In [7]:
import pandas as pd
import numpy as np 
from sklearn.model_selection import train_test_split 
from sklearn.metrics import roc_auc_score
from sklearn.ensemble import HistGradientBoostingClassifier 
from sklearn.preprocessing import StandardScaler 
import joblib 
from tqdm import tqdm
import sklearn
import matplotlib.pyplot as plt

In [8]:
def haversine_km(lat1, lon1, lat2, lon2): 
    lat1, lon1, lat2, lon2 = map(np.radians, [lat1, lon1, lat2, lon2]) 
    dlat = lat2 - lat1 
    dlon = lon2 - lon1 
    a = np.sin(dlat/2.0)**2 + np.cos(lat1)*np.cos(lat2)*np.sin(dlon/2.0)**2 * np.sin(dlon/2.0)**2 
    c = 2 * np.arcsin(np.sqrt(a)) 
    return 6371.0088 * c

In [9]:
train = pd.read_csv('teta-ml-1-2025/train.csv') 
test = pd.read_csv('teta-ml-1-2025/test.csv') 
print(train.shape, test.shape) 
print(train['merch'].unique().shape, train['cat_id'].unique().shape, train['one_city'].unique().shape, train['us_state'].unique().shape)

(786431, 18) (262144, 17)
(693,) (14,) (879,) (51,)


In [10]:
for df in [train, test]: df['transaction_time'] = pd.to_datetime(df['transaction_time']) 
df['hour'] = df['transaction_time'].dt.hour 
df['dayofweek'] = df['transaction_time'].dt.dayofweek 
df['month'] = df['transaction_time'].dt.month
 # Гео-дистанция 
for df in [train, test]: 
    df['distance'] = haversine_km(df['lat'], df['lon'], df['merchant_lat'], df['merchant_lon']) 
    df['gender'] = df['gender'].apply(lambda x: 1 if x == 'M' else 0)

In [11]:
# Frequency encoding для категориальных фичей 
cat_cols = ['merch', 'cat_id', 'one_city', 'us_state', 'jobs'] 
for col in cat_cols:
    freq = train[col].value_counts() 
for df in [train, test]:
    df[col + '_freq'] = df[col].map(freq).fillna(0)

In [12]:
# Убираем ненужное 
drop_cols = ['transaction_time', 'name_1', 'name_2', 'merch', 'cat_id', 'one_city', 'us_state', 'lat', 'lon', 'merchant_lat', 'merchant_lon', 'street', 'jobs'] 
features = [c for c in train.columns if c not in drop_cols + ['target']] 
print("Используем фичей:", len(features)) 

X = train[features] 
y = train['target']

Используем фичей: 6


In [13]:
# Делим на train/val
X_train, X_val, y_train, y_val = train_test_split(X, y, test_size=0.2, shuffle=False) 

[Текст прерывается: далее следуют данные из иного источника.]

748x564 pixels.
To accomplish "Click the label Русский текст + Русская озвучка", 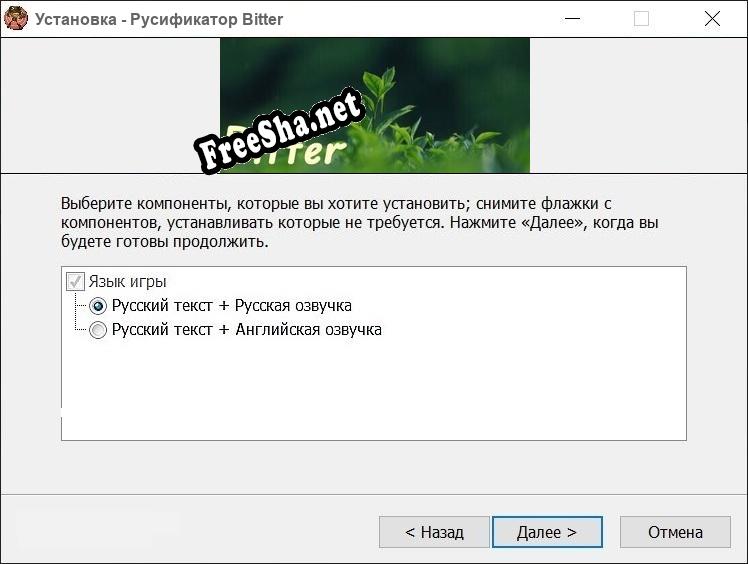I will pos(231,306).
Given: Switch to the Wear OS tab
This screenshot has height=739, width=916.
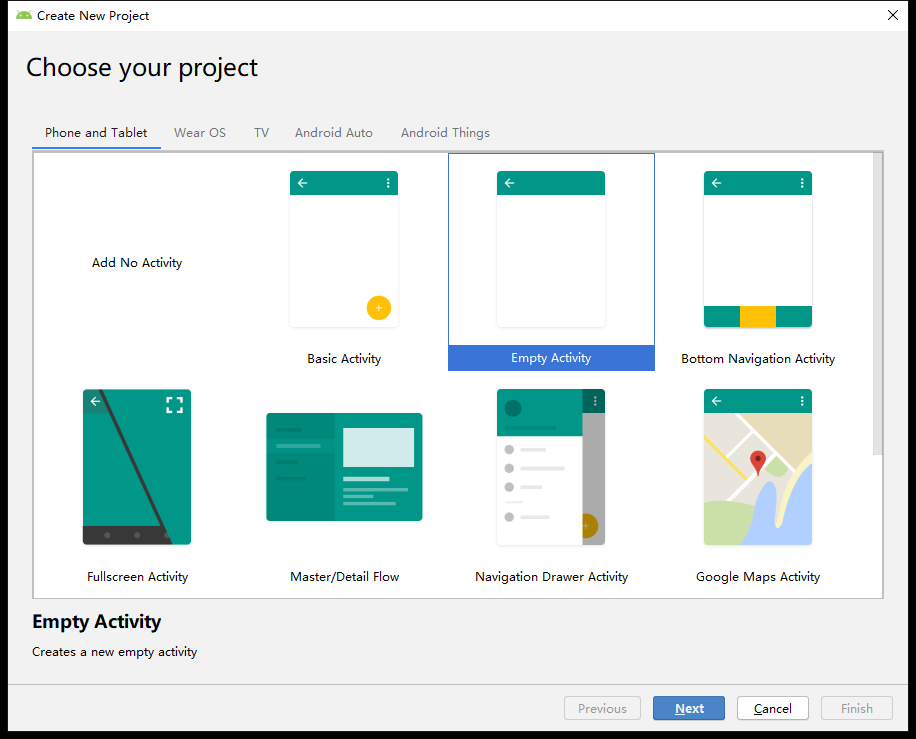Looking at the screenshot, I should coord(200,133).
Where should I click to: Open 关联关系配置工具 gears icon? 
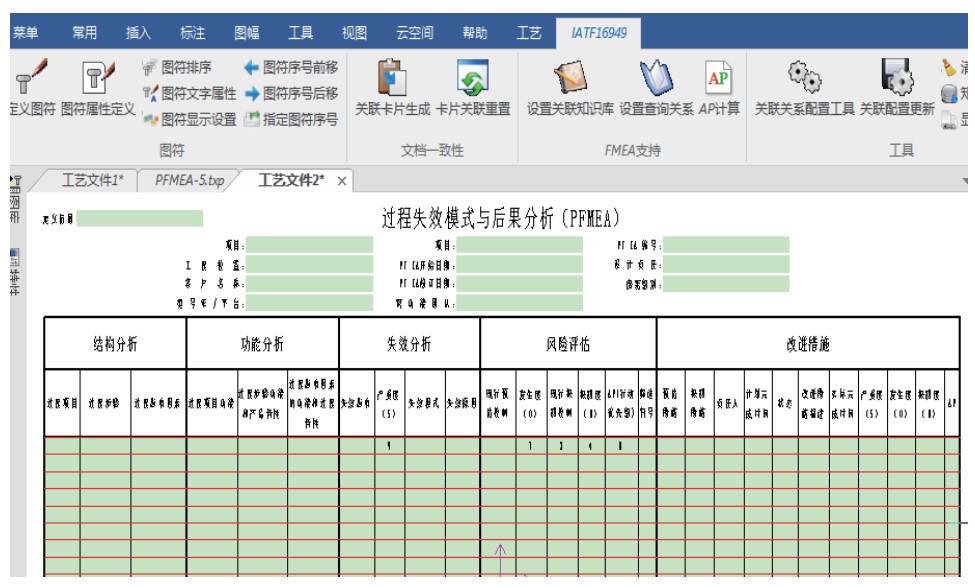804,78
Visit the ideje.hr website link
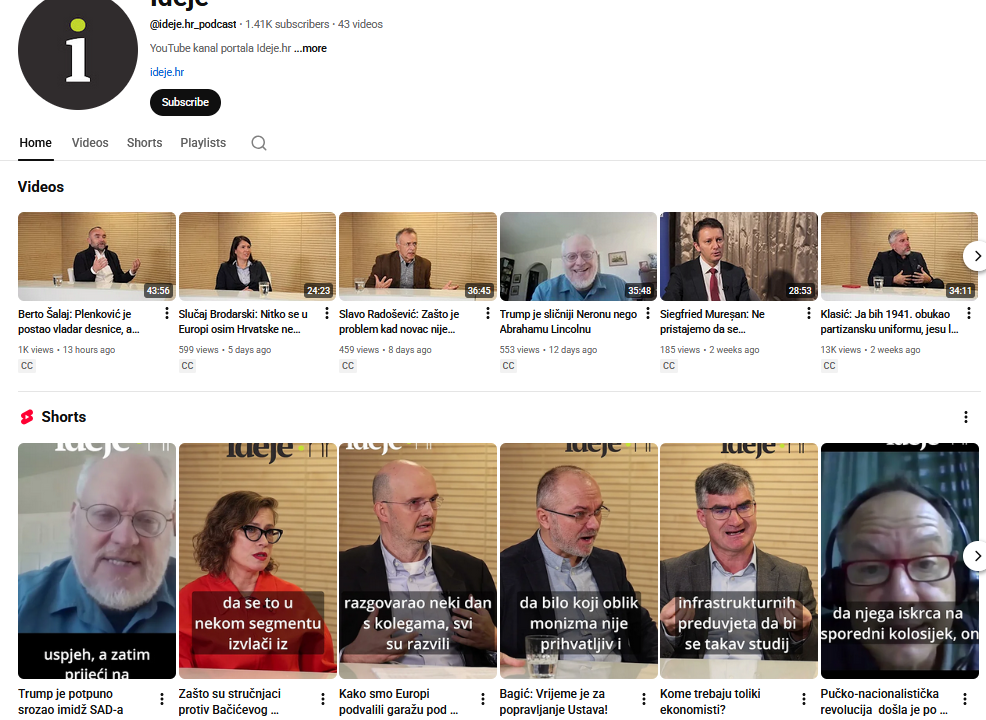The height and width of the screenshot is (720, 986). click(167, 72)
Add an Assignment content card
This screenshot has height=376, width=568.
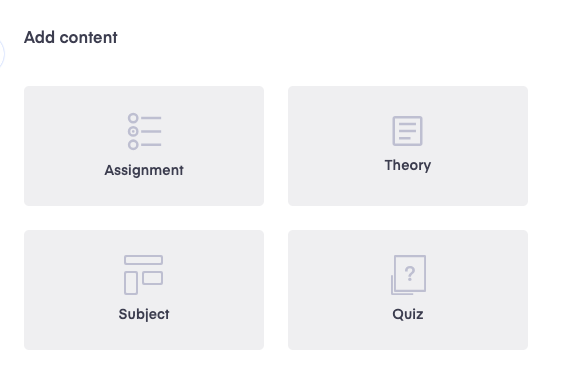144,146
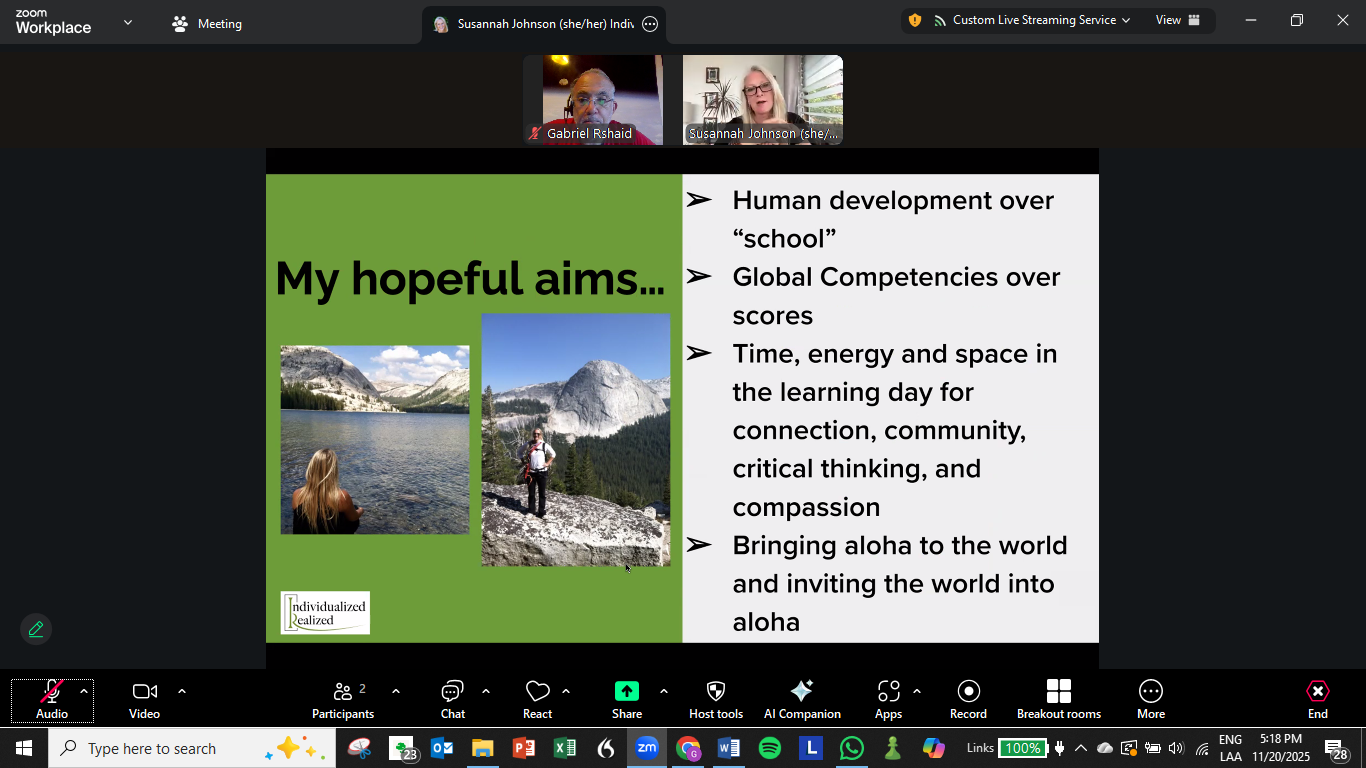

model = HistGradientBoostingClassifier( 
    learning_rate=0.05, 
    max_depth=6, 
    max_iter=500, 
    random_state=42 
)

In [14]:
model.fit(X_train, y_train) 
# Предсказываем классы вместо вероятностей 
preds_val_classes = model.predict(X_val)
preds_val_proba = model.predict_proba(X_val)[:, 1] 

# если все же нужны вероятности для AUC 
print("AUC на валидации:", roc_auc_score(y_val, preds_val_proba)) 
preds_test = model.predict(test[features])

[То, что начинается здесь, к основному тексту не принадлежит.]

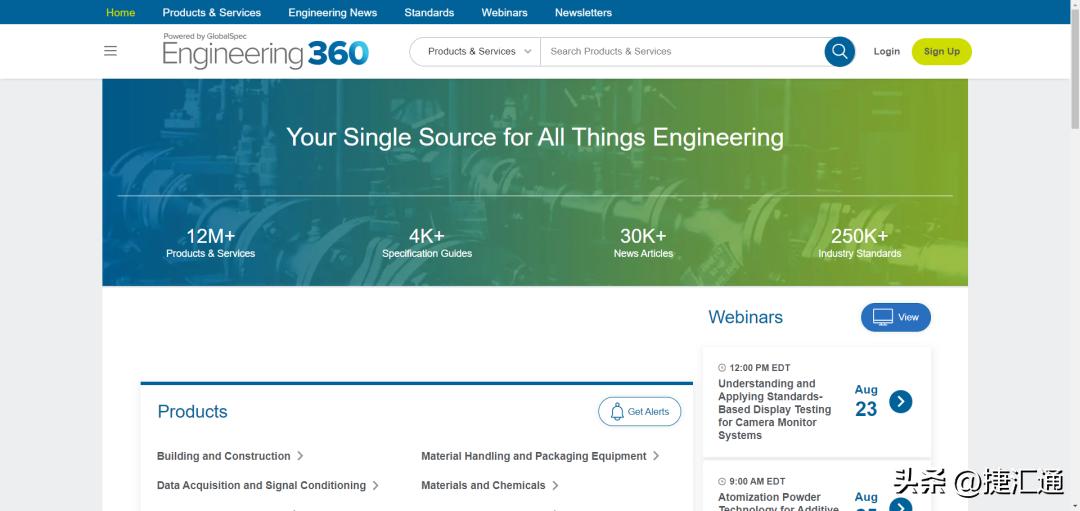Click the clock icon beside 9:00 AM EDT
Viewport: 1080px width, 511px height.
pyautogui.click(x=722, y=481)
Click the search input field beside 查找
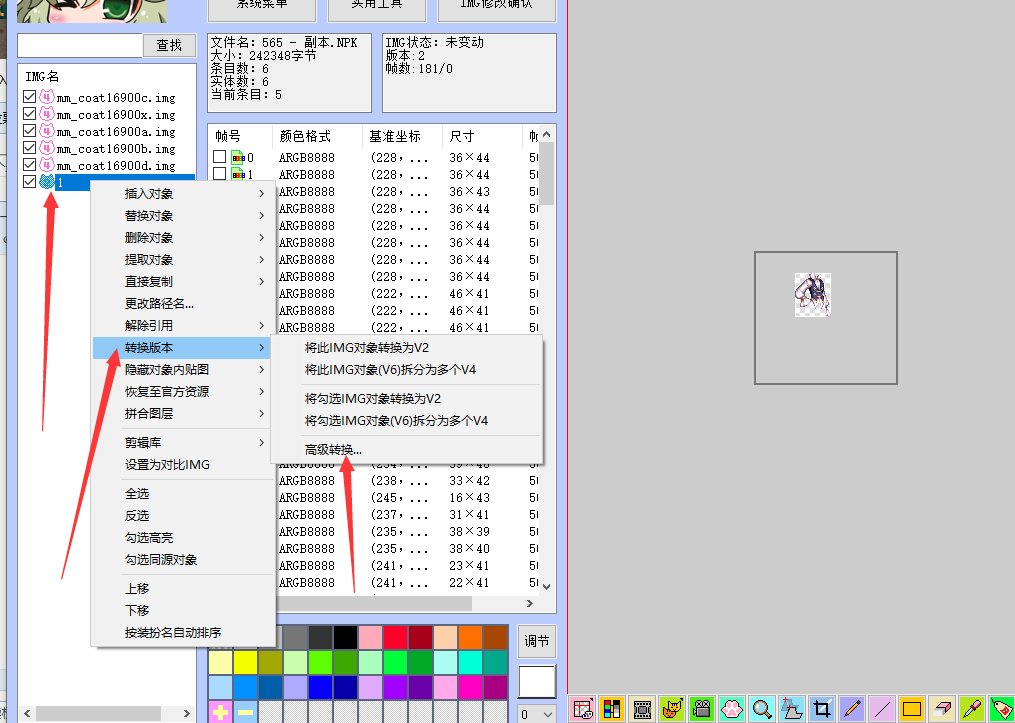The width and height of the screenshot is (1015, 723). click(80, 46)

AUC на валидации: 0.9645008326000009


In [15]:
import joblib, pickle

joblib.dump(model, 'artifacts/model_sklearn.pkl')

with open('artifacts/features.txt', 'w') as f:
    for c in features:
        f.write(c + '\n')

freq_maps = {}
for col in ['merch','cat_id','one_city','us_state','jobs']:
    freq_maps[col] = train[col].value_counts()
pickle.dump(freq_maps, open('artifacts/freq_maps.pkl','wb'))